Re: [External] Re: [PATCH v21 6/9] mm: hugetlb: alloc the vmemmap pages associated with each HugeTLB page
From: Muchun Song
Date: Thu Apr 29 2021 - 00:06:33 EST
On Thu, Apr 29, 2021 at 10:43 AM Mike Kravetz <mike.kravetz@xxxxxxxxxx> wrote:
>
> On 4/25/21 12:07 AM, Muchun Song wrote:
> > diff --git a/include/linux/hugetlb.h b/include/linux/hugetlb.h
> > index d523a345dc86..d3abaaec2a22 100644
> > --- a/include/linux/hugetlb.h
> > +++ b/include/linux/hugetlb.h
> > @@ -525,6 +525,7 @@ unsigned long hugetlb_get_unmapped_area(struct file *file, unsigned long addr,
> > * code knows it has only reference. All other examinations and
> > * modifications require hugetlb_lock.
> > * HPG_freed - Set when page is on the free lists.
> > + * HPG_vmemmap_optimized - Set when the vmemmap pages of the page are freed.
> > * Synchronization: hugetlb_lock held for examination and modification.
> > */
> > enum hugetlb_page_flags {
> > @@ -532,6 +533,7 @@ enum hugetlb_page_flags {
> > HPG_migratable,
> > HPG_temporary,
> > HPG_freed,
> > + HPG_vmemmap_optimized,
> > __NR_HPAGEFLAGS,
> > };
> >
> > @@ -577,6 +579,7 @@ HPAGEFLAG(RestoreReserve, restore_reserve)

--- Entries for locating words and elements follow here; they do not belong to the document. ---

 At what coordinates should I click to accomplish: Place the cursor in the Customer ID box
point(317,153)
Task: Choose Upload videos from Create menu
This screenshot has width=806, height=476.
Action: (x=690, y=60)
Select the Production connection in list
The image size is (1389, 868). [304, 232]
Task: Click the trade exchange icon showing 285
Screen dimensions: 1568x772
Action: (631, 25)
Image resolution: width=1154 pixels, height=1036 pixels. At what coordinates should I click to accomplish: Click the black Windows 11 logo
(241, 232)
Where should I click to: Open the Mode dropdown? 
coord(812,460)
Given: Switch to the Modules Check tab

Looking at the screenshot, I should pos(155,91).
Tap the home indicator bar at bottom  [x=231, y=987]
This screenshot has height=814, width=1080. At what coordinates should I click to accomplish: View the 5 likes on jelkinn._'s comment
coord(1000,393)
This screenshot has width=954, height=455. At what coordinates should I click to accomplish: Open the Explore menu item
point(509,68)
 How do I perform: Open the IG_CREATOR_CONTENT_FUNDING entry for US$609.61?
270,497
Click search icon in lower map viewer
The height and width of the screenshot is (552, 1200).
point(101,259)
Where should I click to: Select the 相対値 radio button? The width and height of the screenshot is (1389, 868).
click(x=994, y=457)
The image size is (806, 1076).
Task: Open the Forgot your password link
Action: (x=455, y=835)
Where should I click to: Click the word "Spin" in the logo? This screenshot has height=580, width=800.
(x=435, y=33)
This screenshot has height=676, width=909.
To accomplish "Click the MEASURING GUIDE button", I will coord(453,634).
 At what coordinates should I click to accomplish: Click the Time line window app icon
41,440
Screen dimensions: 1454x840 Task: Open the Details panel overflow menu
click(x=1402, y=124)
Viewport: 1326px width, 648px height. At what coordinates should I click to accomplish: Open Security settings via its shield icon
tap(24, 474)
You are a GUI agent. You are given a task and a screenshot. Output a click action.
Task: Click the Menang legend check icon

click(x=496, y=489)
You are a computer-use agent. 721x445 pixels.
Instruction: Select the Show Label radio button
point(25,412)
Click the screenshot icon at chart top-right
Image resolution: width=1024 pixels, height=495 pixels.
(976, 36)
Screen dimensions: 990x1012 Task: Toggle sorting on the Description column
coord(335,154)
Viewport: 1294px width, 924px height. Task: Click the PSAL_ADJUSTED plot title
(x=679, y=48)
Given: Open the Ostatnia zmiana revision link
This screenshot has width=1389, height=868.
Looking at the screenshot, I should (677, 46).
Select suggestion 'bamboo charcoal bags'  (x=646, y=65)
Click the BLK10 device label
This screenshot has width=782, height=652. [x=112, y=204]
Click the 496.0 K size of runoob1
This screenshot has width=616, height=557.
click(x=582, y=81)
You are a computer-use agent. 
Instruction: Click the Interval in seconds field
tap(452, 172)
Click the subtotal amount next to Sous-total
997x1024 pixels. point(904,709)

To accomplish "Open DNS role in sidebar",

> > HPAGEFLAG(Migratable, migratable)
> > HPAGEFLAG(Temporary, temporary)
> > HPAGEFLAG(Freed, freed)
> > +HPAGEFLAG(VmemmapOptimized, vmemmap_optimized)
> >
> > #ifdef CONFIG_HUGETLB_PAGE
> >
>
> During migration, the page->private field of the original page may be
> cleared. This will clear all hugetlb specific flags. Prior to this
> new flag that was OK, as the only flag which could be set during migration
> was the Temporary flag and that is transfered to the target page.
I didn't realize this when I introduce the VmemmapOptimized.
Anyway, thanks for you pointed out this. I will fix this.
>
> If VmemmapOptimized optimized flag is cleared in the original page, we
> will get an addressing exception as shown below.
Thanks for your test.
>
> We should preserve page->private with something like this:
>
> diff --git a/mm/migrate.c b/mm/migrate.c
> index b234c3f3acb7..128e3e4126a2 100644
> --- a/mm/migrate.c
> +++ b/mm/migrate.c
> @@ -625,7 +625,9 @@ void migrate_page_states(struct page *newpage, struct page *page)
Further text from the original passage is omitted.